В первый же час перестрелки выбыла из строя почти половина бойцов. Был ранен командир заставы Курдваковский — механик хлопкоочистительного завода. Помню, он поднялся над кипами прессованного хлопка, стоявшего плотным рядом на крышах завода и сараев, оберегая нас от вражеского огня, и, взмахивая берданой, крикнул басмачам:

— Сволочи!

Худой, как жердь, черный, опаленный прошлогодним солнцем, прокопченный гарью, он был словно во хмелю. Вьющиеся волосы каштановыми прядями падали на лоб, метались по ветру. Острое лицо выражало неистовую злобу. Ему казалось, что враги слышат его, и Курдвановский бросал им гневные слова:

— Сволочи! Шкурники! Продались буржуям.

В КОГО МЫ СТРЕЛЯЛИ…

Время, как прибой, день за днем выносит на берег то одну, то другую деталь прошлого. Из этих крупиц постепенно складывается облик пережитого. Облик величественный и беспощадный в своей правдивости.

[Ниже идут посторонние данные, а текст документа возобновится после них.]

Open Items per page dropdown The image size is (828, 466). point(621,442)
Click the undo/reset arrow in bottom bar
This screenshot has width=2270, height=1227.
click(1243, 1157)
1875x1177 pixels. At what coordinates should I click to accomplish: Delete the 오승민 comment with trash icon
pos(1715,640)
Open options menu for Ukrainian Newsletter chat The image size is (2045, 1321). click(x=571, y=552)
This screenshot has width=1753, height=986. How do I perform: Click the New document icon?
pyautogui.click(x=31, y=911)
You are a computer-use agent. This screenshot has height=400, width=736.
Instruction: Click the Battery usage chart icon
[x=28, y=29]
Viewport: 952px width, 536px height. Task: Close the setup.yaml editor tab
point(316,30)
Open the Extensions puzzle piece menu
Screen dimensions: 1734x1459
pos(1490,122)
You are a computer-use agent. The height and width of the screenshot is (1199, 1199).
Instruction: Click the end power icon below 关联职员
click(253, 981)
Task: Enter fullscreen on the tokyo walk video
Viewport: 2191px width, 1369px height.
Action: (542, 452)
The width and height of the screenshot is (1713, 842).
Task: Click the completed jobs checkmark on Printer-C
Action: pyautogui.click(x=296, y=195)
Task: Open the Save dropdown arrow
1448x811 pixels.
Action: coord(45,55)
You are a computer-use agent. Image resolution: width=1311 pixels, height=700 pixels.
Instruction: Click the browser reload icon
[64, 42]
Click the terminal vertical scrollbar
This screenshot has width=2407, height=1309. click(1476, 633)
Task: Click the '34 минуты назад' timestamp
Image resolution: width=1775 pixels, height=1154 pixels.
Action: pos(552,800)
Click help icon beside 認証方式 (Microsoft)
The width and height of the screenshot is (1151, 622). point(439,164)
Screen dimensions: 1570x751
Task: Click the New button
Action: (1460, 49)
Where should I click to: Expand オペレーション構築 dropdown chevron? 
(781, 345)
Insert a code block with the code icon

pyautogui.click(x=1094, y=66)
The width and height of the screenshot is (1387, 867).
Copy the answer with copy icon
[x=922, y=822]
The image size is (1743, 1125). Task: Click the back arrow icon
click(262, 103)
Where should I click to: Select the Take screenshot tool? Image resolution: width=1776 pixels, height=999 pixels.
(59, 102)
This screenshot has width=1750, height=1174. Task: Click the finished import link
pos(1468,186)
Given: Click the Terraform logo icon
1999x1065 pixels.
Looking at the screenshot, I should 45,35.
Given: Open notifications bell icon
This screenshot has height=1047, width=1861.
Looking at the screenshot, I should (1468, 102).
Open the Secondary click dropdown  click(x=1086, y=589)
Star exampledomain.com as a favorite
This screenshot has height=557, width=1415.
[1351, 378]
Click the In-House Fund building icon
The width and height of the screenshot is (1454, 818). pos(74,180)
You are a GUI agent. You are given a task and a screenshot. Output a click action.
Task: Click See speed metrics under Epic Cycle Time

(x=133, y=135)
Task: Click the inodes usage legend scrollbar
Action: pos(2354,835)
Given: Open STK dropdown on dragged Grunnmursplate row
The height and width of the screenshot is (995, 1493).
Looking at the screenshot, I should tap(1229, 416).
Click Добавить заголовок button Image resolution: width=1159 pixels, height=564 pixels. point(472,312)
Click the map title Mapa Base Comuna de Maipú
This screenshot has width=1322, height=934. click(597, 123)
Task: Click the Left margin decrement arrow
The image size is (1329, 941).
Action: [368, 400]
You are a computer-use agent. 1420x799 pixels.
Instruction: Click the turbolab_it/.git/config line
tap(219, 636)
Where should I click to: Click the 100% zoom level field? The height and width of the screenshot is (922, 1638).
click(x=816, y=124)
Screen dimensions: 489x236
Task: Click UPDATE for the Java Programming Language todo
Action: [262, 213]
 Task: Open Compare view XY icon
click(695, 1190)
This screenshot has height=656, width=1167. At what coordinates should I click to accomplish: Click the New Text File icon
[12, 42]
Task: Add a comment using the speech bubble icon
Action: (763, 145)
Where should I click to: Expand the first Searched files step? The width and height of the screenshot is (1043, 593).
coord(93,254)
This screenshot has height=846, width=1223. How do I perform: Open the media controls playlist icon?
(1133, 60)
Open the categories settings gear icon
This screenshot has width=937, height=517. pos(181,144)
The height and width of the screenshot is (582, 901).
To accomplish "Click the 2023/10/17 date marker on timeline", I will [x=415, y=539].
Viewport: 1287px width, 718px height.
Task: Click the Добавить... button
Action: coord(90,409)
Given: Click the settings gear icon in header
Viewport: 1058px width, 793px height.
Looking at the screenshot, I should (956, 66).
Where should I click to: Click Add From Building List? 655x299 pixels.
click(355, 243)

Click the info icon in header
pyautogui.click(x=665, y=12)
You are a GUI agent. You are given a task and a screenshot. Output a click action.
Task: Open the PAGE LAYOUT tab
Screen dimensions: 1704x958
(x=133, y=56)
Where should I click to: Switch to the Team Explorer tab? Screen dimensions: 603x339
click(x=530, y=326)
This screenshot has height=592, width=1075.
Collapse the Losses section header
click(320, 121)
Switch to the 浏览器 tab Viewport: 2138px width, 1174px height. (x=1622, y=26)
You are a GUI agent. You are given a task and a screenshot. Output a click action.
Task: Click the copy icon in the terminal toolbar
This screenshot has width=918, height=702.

Война, в которой наша красногвардейская застава в то утро сделала первые выстрелы, началась много раньше. Формально 12 февраля 1918 года, на рассвете. Точнее, перед рассветом, когда мрак сырой весенней ночи был предательски густ и чуткая тишина так обманчива. Чья-то невидимая рука всадила кривой разбойничий нож в живот часового, стоявшего у крепостных ворот Коканда. Удар оказался настолько сильным, что пробил и ремень, и толстое сукно солдатской шинели. Часовой пал замертво.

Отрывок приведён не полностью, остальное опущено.